Connect Pilots Third Option for Reporting

by rags

Sexual assault affects every individual differently and can have a range of both short and long-term impacts. The decision to report a sexual assault is extremely difficult for most victims and is often far from their minds immediately following an assault.

In recognition of the debilitating trauma experienced by victims of sexual assault a new pilot project began on April 1st of this year (2012) providing a third option for reporting. Prior to this, victims of sexual assault had two options when they presented at a hospital and accessed the sexual assault response team (SART) within 72 hours of an assault – they could report to police or not report to police.

In recognition of the distress victims experience immediately following an assault, a third option has been implemented. The third option allows survivors to have their forensic evidence collected and wait while deciding whether to release that evidence to police.

This new policy represents the beginning of a shift in how sexual assault is dealt with in our community. It is important to recognize that everyone experiences trauma differently, and to place such time restrictions, as would be inherent in the original policy, does not give victims all the time they may need to consider such a decision. The third option recognizes this, and gives control back to the survivor over their own decision making process, and ultimately the journey towards healing.

At the heart of the issue of sexual violence is the imbalance, and abuse of, power.

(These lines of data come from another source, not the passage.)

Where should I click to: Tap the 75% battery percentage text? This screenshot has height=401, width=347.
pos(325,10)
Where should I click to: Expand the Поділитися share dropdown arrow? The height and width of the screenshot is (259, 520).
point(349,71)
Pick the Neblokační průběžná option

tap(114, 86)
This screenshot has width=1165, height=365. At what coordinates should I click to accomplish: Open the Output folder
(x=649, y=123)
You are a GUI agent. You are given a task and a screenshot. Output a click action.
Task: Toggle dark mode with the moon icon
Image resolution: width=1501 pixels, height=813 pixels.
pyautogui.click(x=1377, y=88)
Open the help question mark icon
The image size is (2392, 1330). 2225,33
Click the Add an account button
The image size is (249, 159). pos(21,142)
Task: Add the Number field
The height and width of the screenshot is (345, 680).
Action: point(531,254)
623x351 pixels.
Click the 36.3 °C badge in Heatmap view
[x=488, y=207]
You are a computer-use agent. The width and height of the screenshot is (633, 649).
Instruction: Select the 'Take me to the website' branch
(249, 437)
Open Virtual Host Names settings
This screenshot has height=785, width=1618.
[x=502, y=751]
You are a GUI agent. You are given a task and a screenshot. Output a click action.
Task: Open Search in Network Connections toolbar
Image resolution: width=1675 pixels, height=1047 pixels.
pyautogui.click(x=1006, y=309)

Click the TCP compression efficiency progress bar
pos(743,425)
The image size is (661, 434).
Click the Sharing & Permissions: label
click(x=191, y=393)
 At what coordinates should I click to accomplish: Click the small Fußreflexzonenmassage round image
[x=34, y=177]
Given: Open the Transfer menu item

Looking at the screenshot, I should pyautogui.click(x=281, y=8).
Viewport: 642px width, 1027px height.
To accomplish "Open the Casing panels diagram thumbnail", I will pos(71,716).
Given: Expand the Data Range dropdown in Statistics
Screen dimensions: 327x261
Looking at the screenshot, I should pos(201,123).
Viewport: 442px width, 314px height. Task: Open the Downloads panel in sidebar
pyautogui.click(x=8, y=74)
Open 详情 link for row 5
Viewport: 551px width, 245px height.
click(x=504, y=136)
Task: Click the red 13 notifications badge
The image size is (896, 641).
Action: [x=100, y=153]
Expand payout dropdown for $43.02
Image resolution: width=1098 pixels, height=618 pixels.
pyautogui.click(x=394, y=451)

While these power imbalances pervade seemingly every aspect of life, it is important to empower and recognize an individual’s experience as being the authority on how sexual violence is dealt with by the community. Whether or not one wants to seek legal retribution for a sexual assault is a completely personal decision, and the third option places power back in the hands of those who deserve it. Our ultimate goal at Youth4Change is the total abolition of the culture of domination and violence to which we are all subject. The third option is perhaps a small step towards this end, but one with extremely important implications. Liberation from oppressive power structures, overt or subtle, begins always with the empowerment of those who are oppressed. By placing survivors in the driver’s seat of their own healing process we take a step towards a culture in which personal power can not be misused or disenfranchised, a community of mutual support and an end to the epidemic of sexual violence.